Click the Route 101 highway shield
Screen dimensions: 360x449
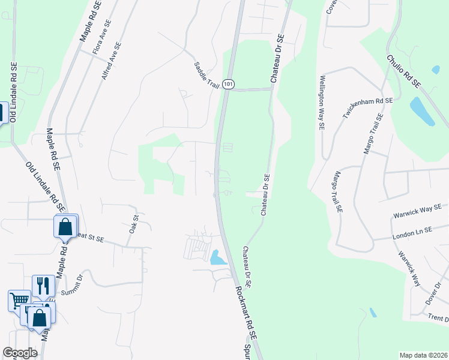pyautogui.click(x=228, y=85)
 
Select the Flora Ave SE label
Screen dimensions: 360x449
pyautogui.click(x=103, y=37)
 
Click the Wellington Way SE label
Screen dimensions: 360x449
pyautogui.click(x=322, y=103)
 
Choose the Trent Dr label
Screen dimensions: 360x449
pyautogui.click(x=438, y=318)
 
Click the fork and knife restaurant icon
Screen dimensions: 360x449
pyautogui.click(x=43, y=285)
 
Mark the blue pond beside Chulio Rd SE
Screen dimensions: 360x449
pyautogui.click(x=423, y=112)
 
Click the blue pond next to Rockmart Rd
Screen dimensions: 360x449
pyautogui.click(x=218, y=258)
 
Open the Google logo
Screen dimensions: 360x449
pyautogui.click(x=20, y=353)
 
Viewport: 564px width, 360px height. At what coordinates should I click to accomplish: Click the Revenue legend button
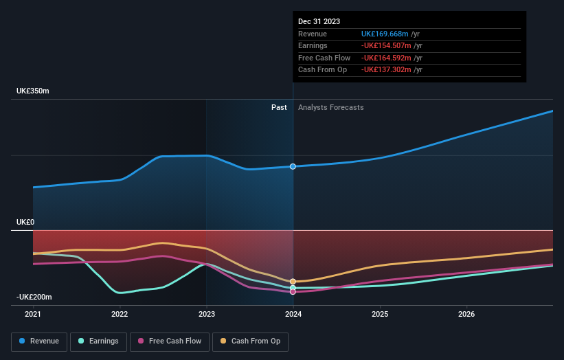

EXERCISE BRIEF ::
Please rewrite all of the data above in full, offsetting every x and y value in the click calls by 77, and leave the pictures out.

THE REPLY ::
Click the Route 101 highway shield
Screen dimensions: 360x449
pyautogui.click(x=305, y=162)
 
Select the Flora Ave SE label
Screen dimensions: 360x449
pyautogui.click(x=180, y=114)
 
Click the Wellington Way SE label
Screen dimensions: 360x449
pyautogui.click(x=399, y=180)
 
Choose the Trent Dr label
Screen dimensions: 360x449
pyautogui.click(x=515, y=395)
 
Click the fork and knife restaurant icon
Screen dimensions: 360x449
pyautogui.click(x=120, y=362)
 
Mark the blue pond beside Chulio Rd SE
Screen dimensions: 360x449
pyautogui.click(x=500, y=189)
 
Click the blue pond next to Rockmart Rd
Screen dimensions: 360x449
pyautogui.click(x=295, y=335)
 
Open the Google logo
Screen dimensions: 360x449
pyautogui.click(x=97, y=430)
 
Viewport: 564px width, 360px height. At what coordinates should I click to accomplish: Click the Revenue legend button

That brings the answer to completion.